*** RECORDS SUPPLIED ***

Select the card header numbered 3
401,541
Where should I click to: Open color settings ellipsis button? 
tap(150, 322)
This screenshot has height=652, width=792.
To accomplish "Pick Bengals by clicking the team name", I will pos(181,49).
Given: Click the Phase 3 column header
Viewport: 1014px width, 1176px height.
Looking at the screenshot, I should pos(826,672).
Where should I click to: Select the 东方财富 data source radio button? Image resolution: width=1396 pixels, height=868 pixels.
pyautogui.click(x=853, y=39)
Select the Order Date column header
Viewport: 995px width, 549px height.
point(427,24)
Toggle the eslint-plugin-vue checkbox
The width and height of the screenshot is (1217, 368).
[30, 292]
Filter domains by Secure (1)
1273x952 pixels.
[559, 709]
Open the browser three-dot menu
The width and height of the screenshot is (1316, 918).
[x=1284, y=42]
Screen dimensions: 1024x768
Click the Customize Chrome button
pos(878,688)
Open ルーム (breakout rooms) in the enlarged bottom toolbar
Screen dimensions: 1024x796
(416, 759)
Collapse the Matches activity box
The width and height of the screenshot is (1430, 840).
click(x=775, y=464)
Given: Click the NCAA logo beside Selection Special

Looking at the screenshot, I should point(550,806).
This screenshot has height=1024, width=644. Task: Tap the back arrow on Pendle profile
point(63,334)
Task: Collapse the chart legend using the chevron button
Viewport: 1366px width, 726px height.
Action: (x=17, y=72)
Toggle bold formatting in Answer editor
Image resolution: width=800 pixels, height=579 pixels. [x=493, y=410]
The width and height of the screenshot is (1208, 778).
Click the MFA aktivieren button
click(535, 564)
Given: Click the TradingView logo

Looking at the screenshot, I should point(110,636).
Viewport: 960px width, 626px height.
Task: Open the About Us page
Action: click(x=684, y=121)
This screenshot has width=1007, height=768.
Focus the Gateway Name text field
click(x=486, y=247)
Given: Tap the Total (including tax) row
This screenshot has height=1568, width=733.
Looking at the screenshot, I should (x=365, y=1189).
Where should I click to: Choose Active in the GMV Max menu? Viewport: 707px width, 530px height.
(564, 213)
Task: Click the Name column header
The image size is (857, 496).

*** End of RECORDS SUPPLIED ***

◆ WHAT IS BEING ASKED
Recreate the full listing above precisely.

◆ TASK ANSWER
Select the card header numbered 3
401,541
Where should I click to: Open color settings ellipsis button? 
tap(150, 322)
This screenshot has height=652, width=792.
To accomplish "Pick Bengals by clicking the team name", I will pos(181,49).
Given: Click the Phase 3 column header
Viewport: 1014px width, 1176px height.
Looking at the screenshot, I should pos(826,672).
Where should I click to: Select the 东方财富 data source radio button? Image resolution: width=1396 pixels, height=868 pixels.
pyautogui.click(x=853, y=39)
Select the Order Date column header
Viewport: 995px width, 549px height.
point(427,24)
Toggle the eslint-plugin-vue checkbox
The width and height of the screenshot is (1217, 368).
[30, 292]
Filter domains by Secure (1)
1273x952 pixels.
[559, 709]
Open the browser three-dot menu
The width and height of the screenshot is (1316, 918).
[x=1284, y=42]
Screen dimensions: 1024x768
Click the Customize Chrome button
pos(878,688)
Open ルーム (breakout rooms) in the enlarged bottom toolbar
Screen dimensions: 1024x796
(416, 759)
Collapse the Matches activity box
The width and height of the screenshot is (1430, 840).
click(x=775, y=464)
Given: Click the NCAA logo beside Selection Special

Looking at the screenshot, I should point(550,806).
This screenshot has height=1024, width=644. Task: Tap the back arrow on Pendle profile
point(63,334)
Task: Collapse the chart legend using the chevron button
Viewport: 1366px width, 726px height.
Action: (x=17, y=72)
Toggle bold formatting in Answer editor
Image resolution: width=800 pixels, height=579 pixels. [x=493, y=410]
The width and height of the screenshot is (1208, 778).
Click the MFA aktivieren button
click(535, 564)
Given: Click the TradingView logo

Looking at the screenshot, I should point(110,636).
Viewport: 960px width, 626px height.
Task: Open the About Us page
Action: click(x=684, y=121)
This screenshot has width=1007, height=768.
Focus the Gateway Name text field
click(x=486, y=247)
Given: Tap the Total (including tax) row
This screenshot has height=1568, width=733.
Looking at the screenshot, I should (x=365, y=1189).
Where should I click to: Choose Active in the GMV Max menu? Viewport: 707px width, 530px height.
(564, 213)
Task: Click the Name column header
The image size is (857, 496).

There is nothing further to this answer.